Stone cutting is an ancient art form. Some examples from the first century A.D. can still be viewed and read on site today, providing us with a persistent glimpse into antiquity. Such engravings also facilitate printmaking, as when one creates a paper rubbing of a stone marker, a common memorial practice at both cemeteries and public monuments. In this way, Fud’s work allows for proliferating copies of the record of his hand by the record of someone else’s hand.

Typography and graphic design enthusiasts will appreciate how precisely Fud and his colleague, John Hegnauer, are able to letter by hand, with pencil, brush, and chisel; the making of typographic characters, painted line by line or carved by v-cutting a beveled channel, is astounding to watch manually evolve. Drafting designs, practicing alphabets, and maintaining the workspace at a job or in the shop appear as the remarkably meditative work routine of an analog design studio. Can we imagine the satisfaction and manageability of it today? Colored by Fud’s running commentary on the history and technique of his craft, it cannot go unnoticed how devoted he is to his material, his tools, and his appreciation for his work—just listen to him talk about stone, again.
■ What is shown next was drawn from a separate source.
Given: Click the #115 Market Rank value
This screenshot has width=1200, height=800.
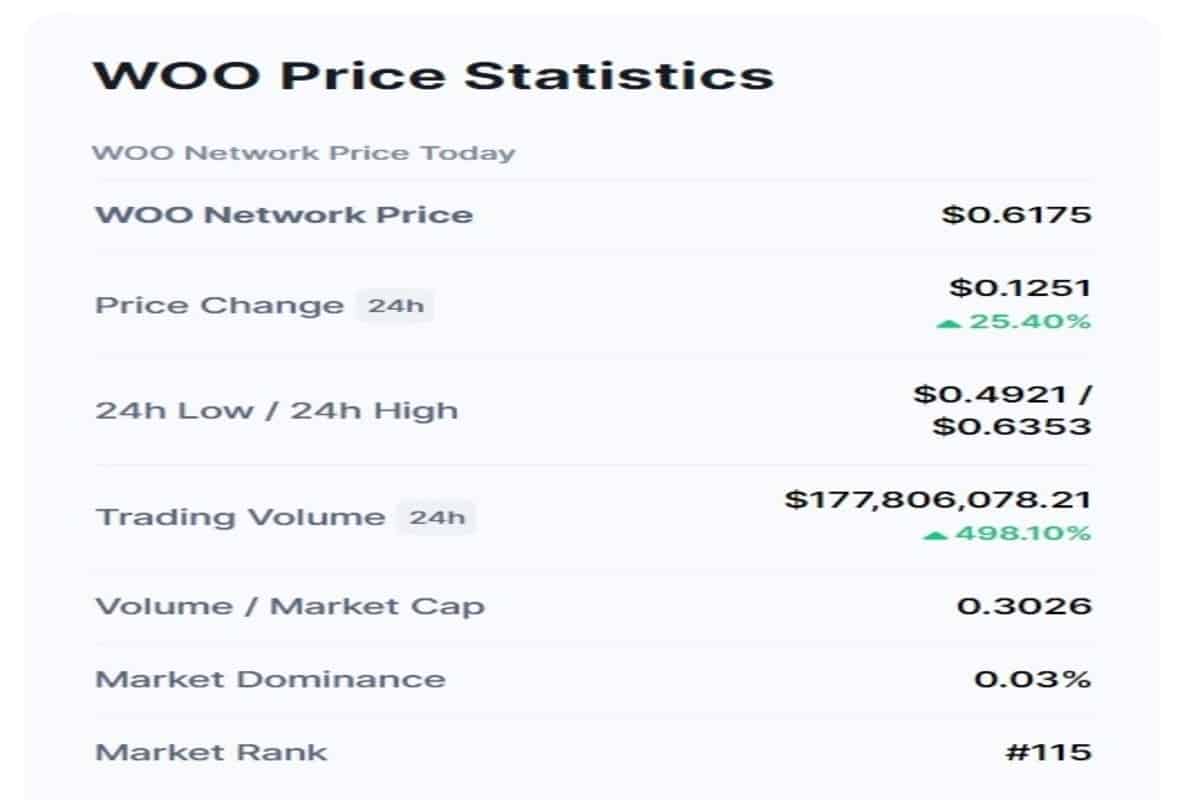Looking at the screenshot, I should 1048,751.
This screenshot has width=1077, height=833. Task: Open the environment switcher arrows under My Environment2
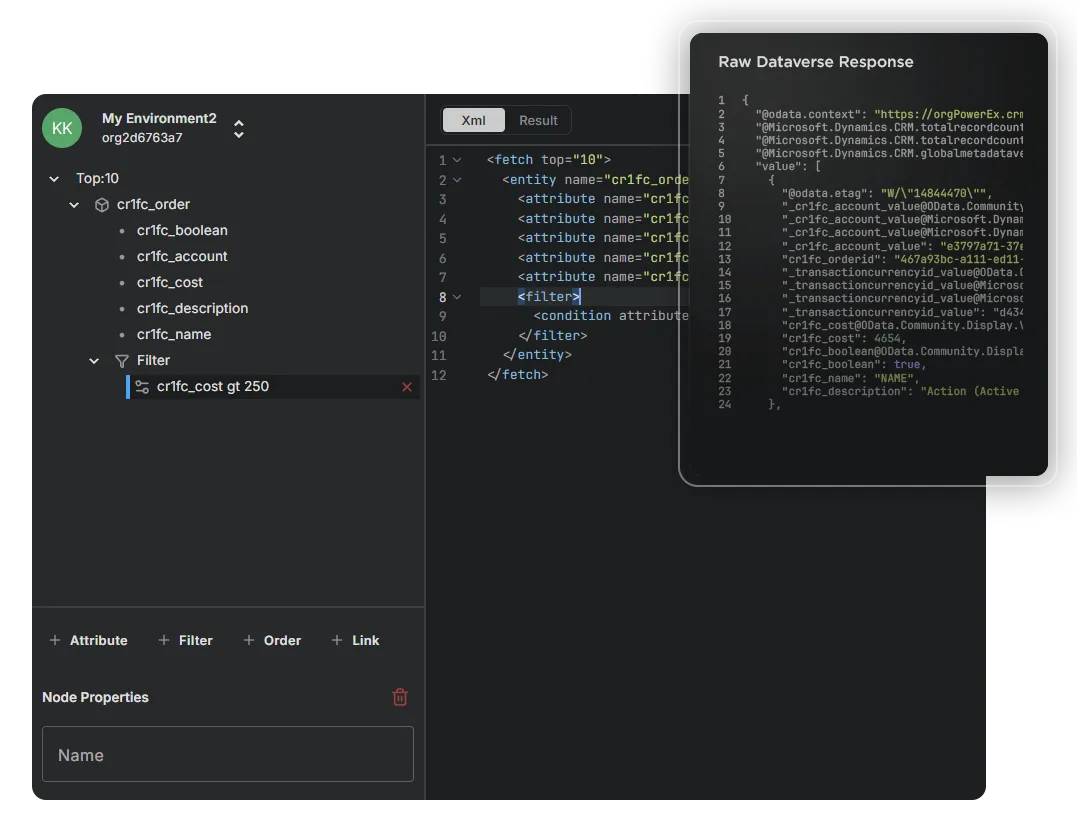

How many digital designers today might wax the same way about their daily fidelity to their design tasks?

Even in 1979, the John Stevens Shop faced competition from automation, as a competitor explains while a machine cuts rubber stencils, which will drastically reduce lettering time. A CNC machine could quickly execute these jobs today, no brushwork or lettering practice required, no eyeballing the curve of a v-cut made by hand. In his local cemetery, Fud points out the transformation of lettering and artistic design still visible on grave markers spanning hundreds of years, each scrawling closer toward his own modern, polished font, based on Hermann Zapf’s Optima typeface.

A grave marker is a material memory device, typically made of slate or granite, used to locate the deceased but sharing very little information about them. Historically hand carved, these markers are as much records of the human touch and personal aesthetic judgments that made them as they are records of what lies beneath. In our world, where everything is trending toward the computationally generated and automated, we might ask ourselves what it would mean to memorialize our dead without the input of a human trace. If, in the future, AI designs and carves our tombstones, then is humanity voluntarily letting itself be put to rest by the machine? A graveyard contains not only remains of the dead, but recorded evidence of the human hand—which, too, is dying out.

Final Marks screens through June 22 at Spectacle, accompanied by the short film “Conversations with Paul Rand” (Preston McClanahan, 1997), as part of the series “Counter Acts: Type & Lettering on Film & Video.”